#### EXTRACT TO READ:
.....

This move, the NIH has said, will save the agency money on managing all of its funding calls — otherwise known as ‘notices of funding opportunities’ — while also offering scientists more flexibility to choose the direction of their investigations, a change that some researchers welcome.

But others worry that this will mean fewer large, special collaborative projects that require agency coordination — for instance, initiatives such as the Human Genome Project or multi-laboratory clinical trials — that have often been financed through specialized funding calls and cannot be initiated by any one investigator or group. And NIH employees told Nature that the change could widen knowledge gaps in understudied areas of science, such as rare and neglected diseases.

The change in strategy has also contributed to funding delays this year because the Trump administration officials have been scrutinizing all funding calls before they are issued by the NIH, to make sure they align with the administration’s priorities. Agency staff members say that some of these delayed calls are for programmes and research areas, such as diabetes, that the US Congress has directed the NIH to fund.

The reduction in the number of specific funding calls has been “striking”, says Michael Lauer, who for about ten years ran the NIH’s extramural research programme, which financially supports researchers at institutions across the United States. “There are certain projects that are clearly worthwhile that can’t be done with unsolicited proposals,” he says. But he adds that the precise balance of how many applications should be funded through unsolicited calls versus solicited calls is open to debate.

The NIH did not respond to Nature’s queries about the changes to the funding scheme or the delays in posting funding calls. But a website for the NIH says that broad, unsolicited funding calls are “a proven, efficient model”. It adds: “Our intent is to reduce the number [sic] opportunity announcements without reducing an applicant’s opportunity to submit investigator-initiated applications to NIH.”

Calling all researchers

Under previous presidential administrations, funding calls were approved by advisory councils composed of independent scientists at 24 of the NIH’s institutes and centres. But in changes introduced under the second Trump administration, the calls must also be approved by the leadership of the NIH; its parent agency, the US Department of Health and Human Services; and the White House budget office, say NIH employees who spoke to Nature on the condition of anonymity to protect their jobs.

.....

Pixel coordinate grounding data:
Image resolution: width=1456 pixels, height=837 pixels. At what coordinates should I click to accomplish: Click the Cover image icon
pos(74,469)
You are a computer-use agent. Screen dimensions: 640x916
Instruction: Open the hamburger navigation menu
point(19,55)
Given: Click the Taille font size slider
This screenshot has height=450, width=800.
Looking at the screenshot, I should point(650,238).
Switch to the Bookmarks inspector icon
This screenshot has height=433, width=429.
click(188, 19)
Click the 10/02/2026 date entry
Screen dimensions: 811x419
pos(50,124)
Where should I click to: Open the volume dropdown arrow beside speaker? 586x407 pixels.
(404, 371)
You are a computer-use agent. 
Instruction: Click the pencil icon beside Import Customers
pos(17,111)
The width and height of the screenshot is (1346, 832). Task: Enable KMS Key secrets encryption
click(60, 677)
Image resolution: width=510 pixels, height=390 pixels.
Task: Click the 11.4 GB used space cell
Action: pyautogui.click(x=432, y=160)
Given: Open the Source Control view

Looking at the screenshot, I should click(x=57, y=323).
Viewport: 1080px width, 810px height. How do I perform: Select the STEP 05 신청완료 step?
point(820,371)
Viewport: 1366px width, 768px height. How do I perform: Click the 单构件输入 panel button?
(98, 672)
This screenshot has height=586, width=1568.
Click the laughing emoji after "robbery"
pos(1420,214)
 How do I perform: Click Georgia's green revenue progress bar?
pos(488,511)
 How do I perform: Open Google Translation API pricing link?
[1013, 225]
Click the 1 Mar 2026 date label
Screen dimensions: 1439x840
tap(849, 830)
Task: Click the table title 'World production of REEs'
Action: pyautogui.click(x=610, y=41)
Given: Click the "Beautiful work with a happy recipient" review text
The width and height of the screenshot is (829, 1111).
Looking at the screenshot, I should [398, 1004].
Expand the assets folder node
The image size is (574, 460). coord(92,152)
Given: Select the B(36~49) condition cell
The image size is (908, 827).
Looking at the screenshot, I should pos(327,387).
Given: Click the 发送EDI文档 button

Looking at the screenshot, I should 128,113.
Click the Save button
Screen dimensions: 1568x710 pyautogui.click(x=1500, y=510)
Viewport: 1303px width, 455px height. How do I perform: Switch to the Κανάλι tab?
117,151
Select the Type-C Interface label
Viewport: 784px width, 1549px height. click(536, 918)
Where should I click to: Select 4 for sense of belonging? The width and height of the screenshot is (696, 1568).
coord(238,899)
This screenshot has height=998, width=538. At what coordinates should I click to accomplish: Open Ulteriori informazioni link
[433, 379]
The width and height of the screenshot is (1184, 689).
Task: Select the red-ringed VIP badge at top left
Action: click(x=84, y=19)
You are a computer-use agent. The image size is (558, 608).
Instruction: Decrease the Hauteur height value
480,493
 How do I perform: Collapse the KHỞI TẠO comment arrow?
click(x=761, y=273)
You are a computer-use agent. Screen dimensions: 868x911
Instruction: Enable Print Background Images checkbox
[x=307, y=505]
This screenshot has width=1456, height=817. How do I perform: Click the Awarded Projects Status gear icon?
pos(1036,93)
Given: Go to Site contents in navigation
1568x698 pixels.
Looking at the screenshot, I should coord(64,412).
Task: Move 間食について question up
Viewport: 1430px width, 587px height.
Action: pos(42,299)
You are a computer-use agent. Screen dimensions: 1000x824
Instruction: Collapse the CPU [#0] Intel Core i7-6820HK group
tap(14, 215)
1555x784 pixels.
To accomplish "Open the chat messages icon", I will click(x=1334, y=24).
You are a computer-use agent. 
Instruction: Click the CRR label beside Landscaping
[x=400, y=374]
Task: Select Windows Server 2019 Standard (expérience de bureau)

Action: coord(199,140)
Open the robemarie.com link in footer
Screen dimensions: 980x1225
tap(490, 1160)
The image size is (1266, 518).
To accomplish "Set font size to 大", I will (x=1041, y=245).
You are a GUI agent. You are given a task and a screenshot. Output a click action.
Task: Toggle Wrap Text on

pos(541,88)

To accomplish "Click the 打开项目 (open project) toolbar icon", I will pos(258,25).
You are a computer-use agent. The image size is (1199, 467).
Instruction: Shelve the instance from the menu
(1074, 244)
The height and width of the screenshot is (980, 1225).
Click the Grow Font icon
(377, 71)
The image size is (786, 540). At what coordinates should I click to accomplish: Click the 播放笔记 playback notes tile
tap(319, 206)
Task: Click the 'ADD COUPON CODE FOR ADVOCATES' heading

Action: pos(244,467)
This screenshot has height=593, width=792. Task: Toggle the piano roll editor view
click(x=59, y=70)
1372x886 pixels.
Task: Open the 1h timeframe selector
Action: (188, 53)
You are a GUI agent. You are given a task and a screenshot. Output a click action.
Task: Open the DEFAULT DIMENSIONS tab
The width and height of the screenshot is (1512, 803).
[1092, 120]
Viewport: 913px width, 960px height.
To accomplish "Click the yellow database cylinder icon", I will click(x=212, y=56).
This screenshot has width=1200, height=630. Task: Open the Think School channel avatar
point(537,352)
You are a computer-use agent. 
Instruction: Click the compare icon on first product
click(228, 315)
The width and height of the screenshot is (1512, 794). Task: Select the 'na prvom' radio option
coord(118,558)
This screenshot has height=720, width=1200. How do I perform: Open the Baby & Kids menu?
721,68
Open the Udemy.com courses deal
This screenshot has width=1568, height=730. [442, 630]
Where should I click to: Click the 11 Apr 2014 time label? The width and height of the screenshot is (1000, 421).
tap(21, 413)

.....

#### TO DO:
Resume the article on NIH funding calls, picking up right after its last sentence.

#### TASK RESPONSE:
This lengthy review process means that some projects requiring ‘requests for applications’ (RFAs) — specialized funding calls — are now stalled. The NIH employees say that some RFAs, for example, calls for type 1 diabetes research, have been pending approval for months.

Funding calls plummet. Line chart showing the number of calls for funding opportunities (NOFOs) from 2012 to 2026. Each year, the US National Institutes of Health (NIH) usually issues hundreds of calls NOFOs. Under the current administration of US President Donald Trump, the number of NOFOs has dropped by about 90% compared with the average of the previous 13 years.

Source: Data from grants.nih.gov

This stricter scrutiny, plus the move towards broader funding calls, has caused the total number of calls by the NIH to plummet over the past year (see ‘Funding calls plummet’). Between 2016 and 2024, the agency annually issued about 780 funding calls on average — around 400 of which were RFAs. In the year after Trump took office on 20 January 2025, the NIH issued 73 funding calls — which is only about 10% of the average of the previous 13 years. Preliminary data for 2026 suggest that the frequency of funding calls has slowed even further: the agency has released only 11 calls since 21 January.

There is about a year-long delay between when funding calls are posted and when grants are awarded to researchers, so the full impact of the strategy change on how much funding is distributed and to what projects is still unclear. But a Nature analysis reveals that last year, the agency, which has a US$47-billion budget, devoted about 18% of the funds it normally spends on new research and training to projects submitted under RFAs, compared with an average of about 25% in the previous ten years.